By comparison, he noted that state institutions such as schools and juvenile detention facilities are “virtually immune from these kinds of lawsuits,” even though incidents of sexual abuse of minors in public institutions is “much greater than that which occurred in the Catholic Church.”
In regard to Catholic schools, Bishop Lori lamented that the state of Connecticut fails to provide many basic forms of support to Catholic schools that the U.S. Supreme Court has found to be constitutional. As an example he cited the fact that the state also does not allow education majors, even those at Catholic universities, to work toward their certification by student-teaching in any private school.
In response to these challenges, the Bishop of Bridgeport urged the faithful in his diocese and other concerned Catholics to inform themselves about the issues at stake, and defend religious freedom on all possible fronts– from water-cooler conversations and family gatherings, to the White House and the Supreme Court.
To this end, he recommended several methods, including prayer for public officials, vigilant political participation through voting and contact with one's representatives, and the study and practice of Catholic social teaching.
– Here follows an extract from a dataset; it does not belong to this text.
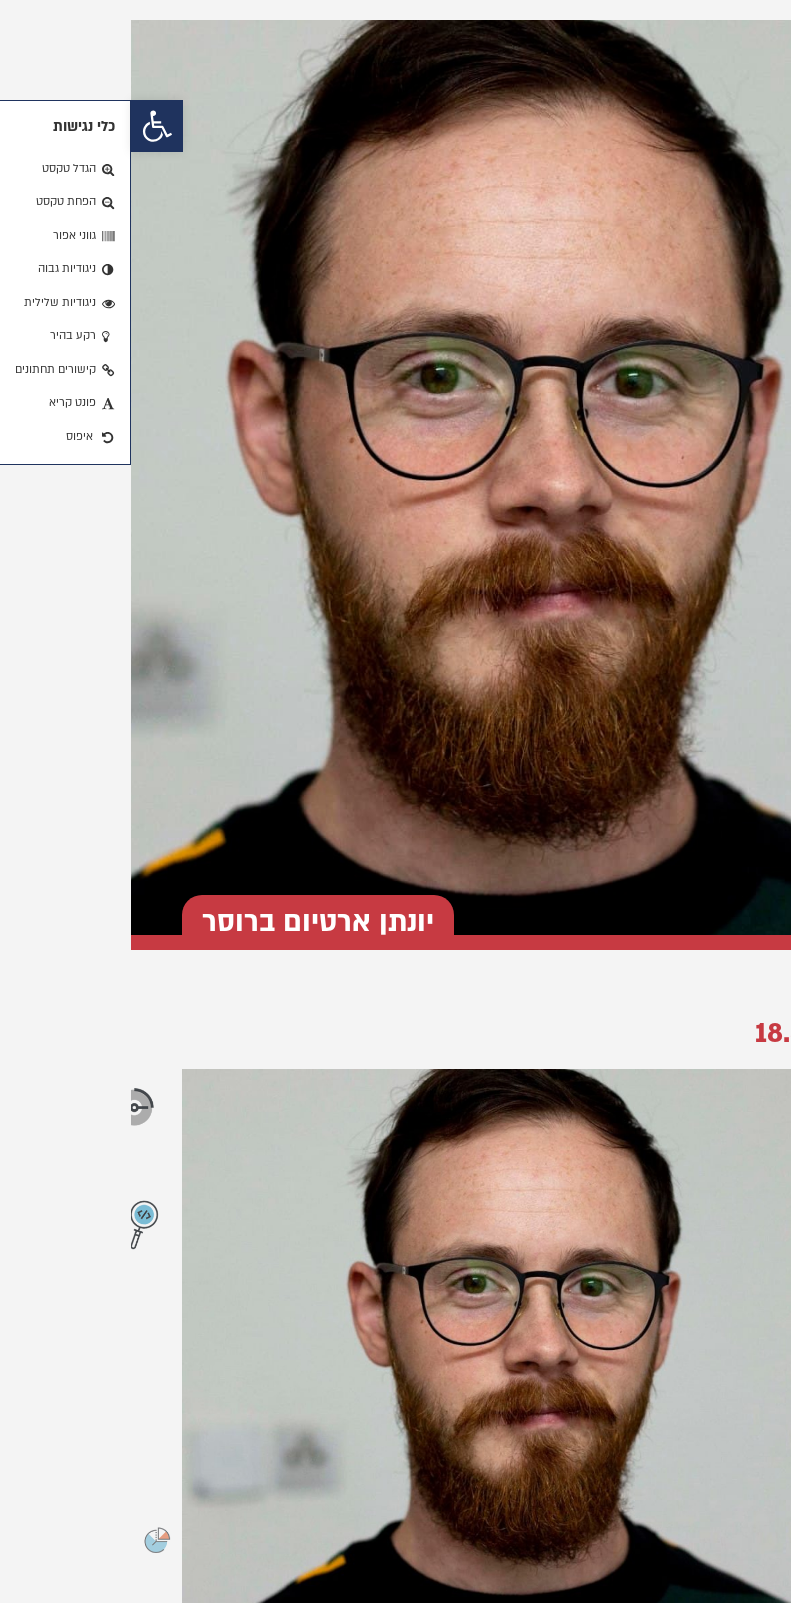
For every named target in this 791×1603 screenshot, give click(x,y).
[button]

He urged Catholics to follow the work of local conferences –such as the Connecticut Catholic Public Affairs Conference– that speak for the bishops on matters of public policy.
“It is also important,” the bishop urged, “that good men and women – with skills, virtues, and values – run for public office.” While noting that the calling to political life was a difficult one, he also spoke of the possibility for candidates with integrity “to recoup the moral consensus” that America's founding fathers considered central to democracy.
“A great need exists, for those who understand how to bring the truths, virtues, and values that flow from faith and reason into public life,” he observed.